Kutipan Dokumen –
□ □ □ □ □
Mari merefleksi diri. Bahwa hidup adalah soal dualisme. Baik dan buruk. Bahagia dan sedih. Keramaian dan kesunyian. Kebersamaan dan kesendirian. Hitam dan putih. Yin dan Yang. Rwibhinnedha. Suatu kali kita berbahagia, bersenang-senang bersama orang-orang tercinta. Hidup terasa indah dan ringan. Tidak ada beban.

Namun suatu kali juga, hidup terasa berat. Kesendirian yang tidak diinginkan tiba-tiba muncul. Sunyi. Kesedihan tiba-tiba melanda. Di saat-saat seperti itu, justru kepala yang terasa ramai. Atau sebaliknya, keramaian yang tidak diinginkan tiba-tiba bergejolak. Kejenuhan melanda. Memaksa kita sejenak menepi. Menenangkan keramaian itu.

Hidup memang seperti itu. Kita tidak bisa mengelak. Yang dapat kita lakukan hanyalah mencoba seimbang. Hitam tidak lebih banyak daripada putih. Putih tidak lebih banyak daripada hitam. Sekali lagi, hanya upaya yang bisa dilakukan.
□ □ □ □ □
Cuplikan Data –
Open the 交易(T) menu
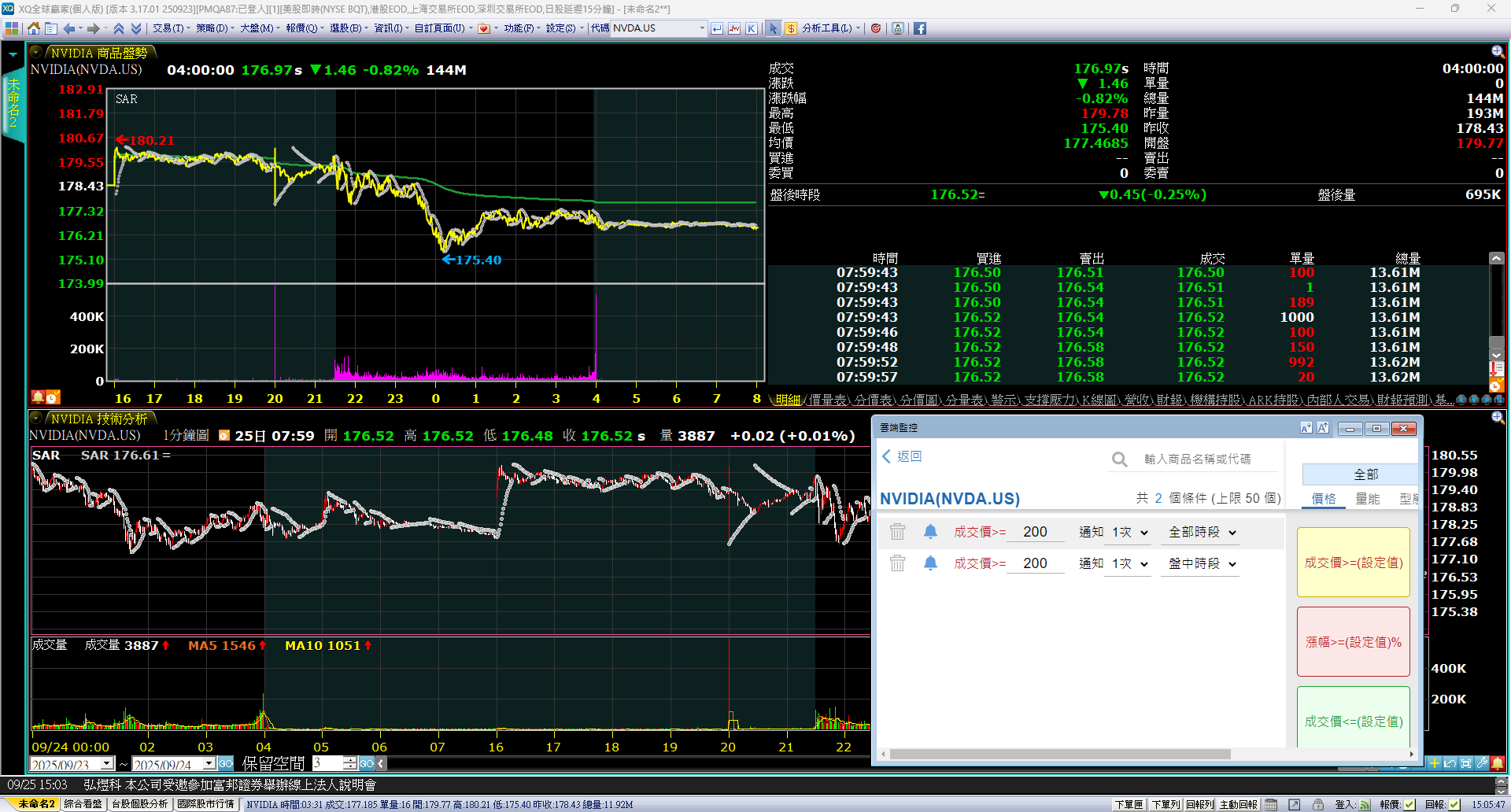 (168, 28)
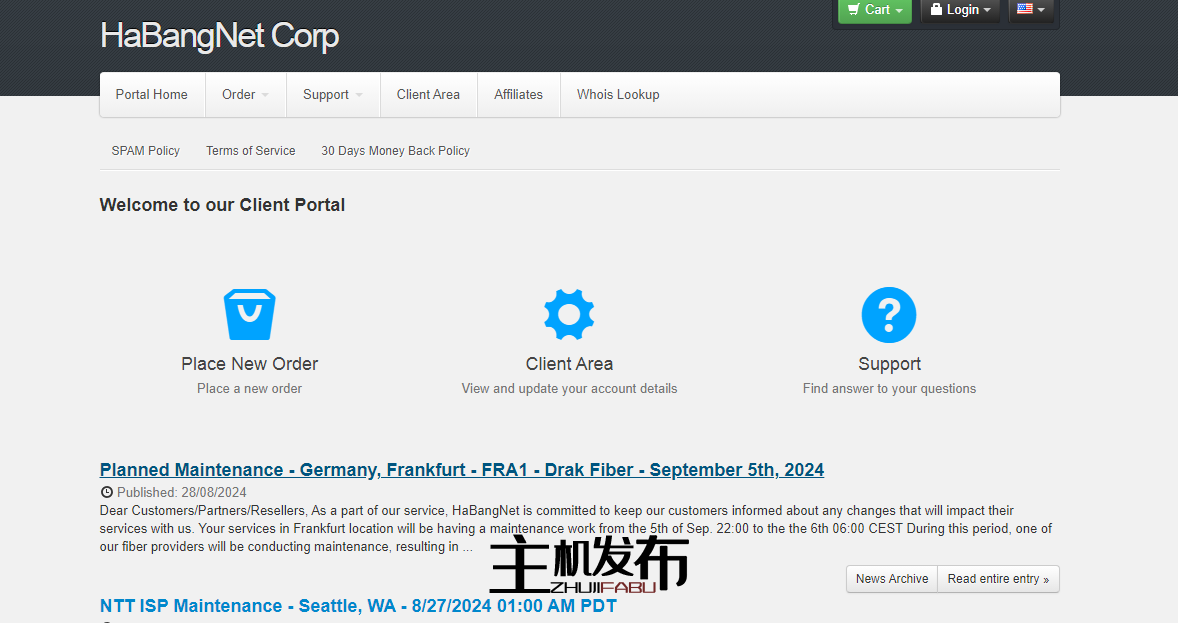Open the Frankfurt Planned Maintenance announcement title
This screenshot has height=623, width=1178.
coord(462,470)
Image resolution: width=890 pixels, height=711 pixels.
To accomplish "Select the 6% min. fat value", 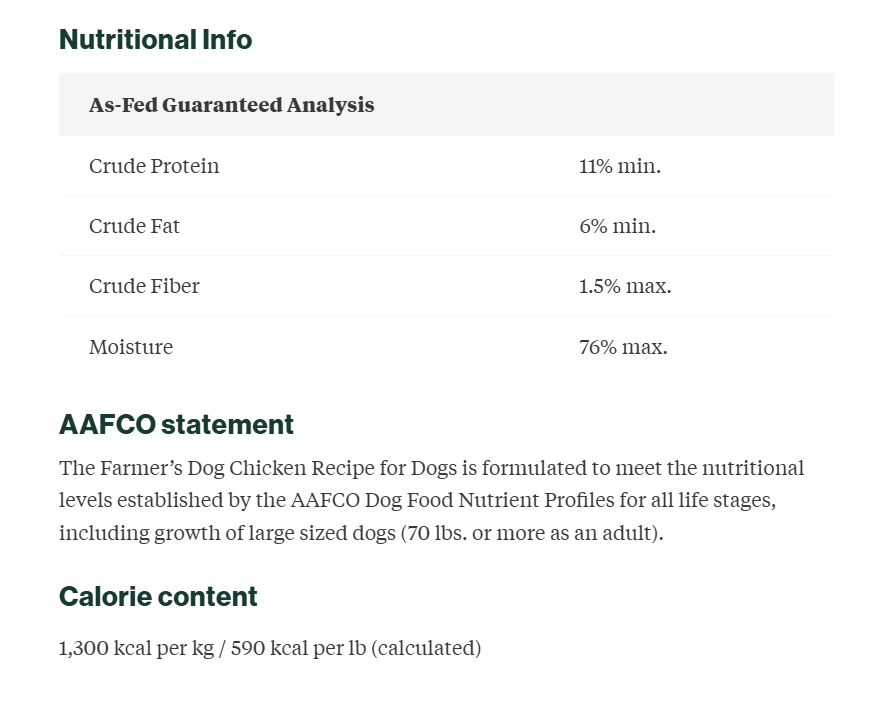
□ □ □ □ □
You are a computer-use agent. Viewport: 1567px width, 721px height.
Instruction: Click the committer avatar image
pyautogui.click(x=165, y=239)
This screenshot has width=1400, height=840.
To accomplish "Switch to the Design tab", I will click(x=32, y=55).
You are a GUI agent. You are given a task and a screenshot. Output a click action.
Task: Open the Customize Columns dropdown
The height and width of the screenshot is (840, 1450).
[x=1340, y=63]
□ □ □ □ □
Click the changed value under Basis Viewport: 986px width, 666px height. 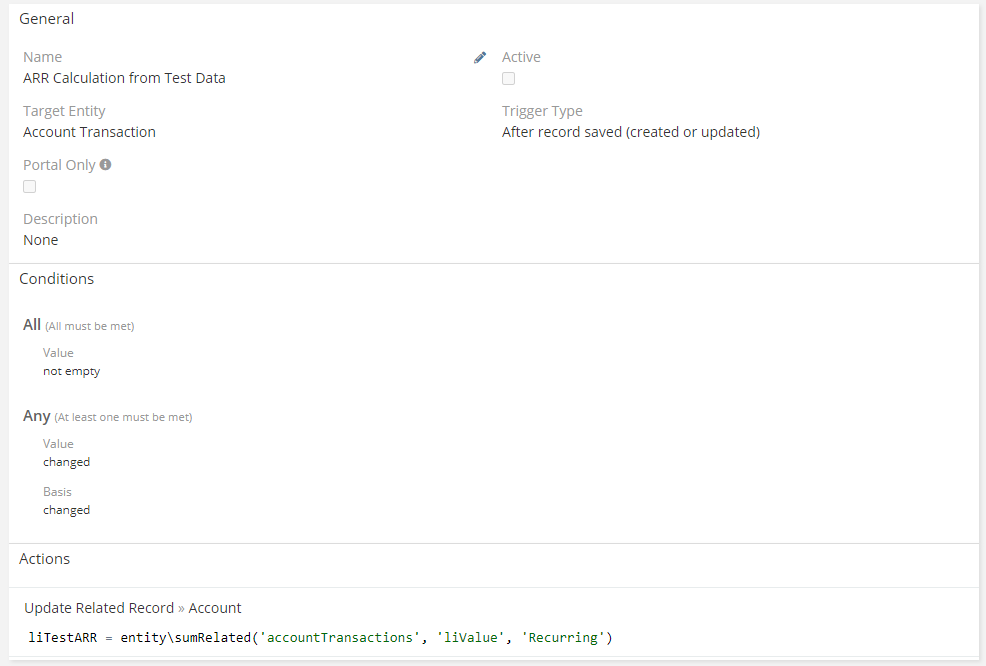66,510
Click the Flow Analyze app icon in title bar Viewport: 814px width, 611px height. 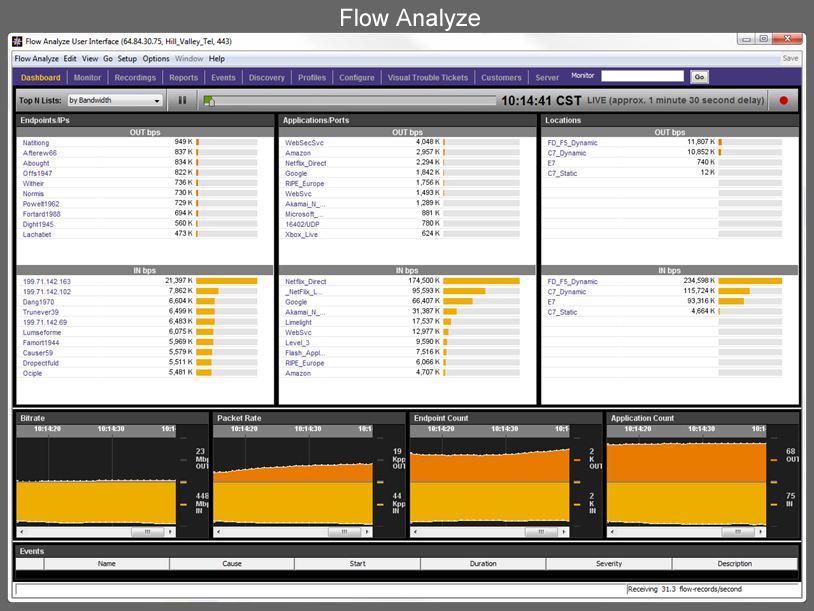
□ □ □ □ □
Tugas yang Diminta A –
Menurut renungan tentang dualisme hidup, apa satu-satunya hal yang dapat kita lakukan?
Tugas yang Diminta B –
Sunting renungan tentang dualisme hidup dengan menuliskan kembali bagiannya dari "Mari merefleksi diri." sampai "Tidak ada beban.", tetapi ganti "ringan" dengan "lapang".
Tugas yang Diminta C –
Teruskan renungan tentang dualisme hidup mulai dari kalimat terakhirnya.
Catatan-catatan tersebut tidak berperan dalam hal ini.

Jawaban Tugas A –
Yang dapat kita lakukan hanyalah mencoba seimbang.

Jawaban Tugas B –
Mari merefleksi diri. Bahwa hidup adalah soal dualisme. Baik dan buruk. Bahagia dan sedih. Keramaian dan kesunyian. Kebersamaan dan kesendirian. Hitam dan putih. Yin dan Yang. Rwibhinnedha. Suatu kali kita berbahagia, bersenang-senang bersama orang-orang tercinta. Hidup terasa indah dan lapang. Tidak ada beban.

Jawaban Tugas C –
Apapun yang terjadi, berbincang dengan orang terdekat itu perlu. Pun mengakrabi alam. Menuangkan hitam yang terlalu banyak, lalu mengisinya dengan putih agar seimbang. Orang-orang terdekat akan menampungnya. Alam juga dengan sukarela menerimanya. Menukar hitam yang kita tuangkan dengan putih yang timbul dari cerita yang kita bagikan.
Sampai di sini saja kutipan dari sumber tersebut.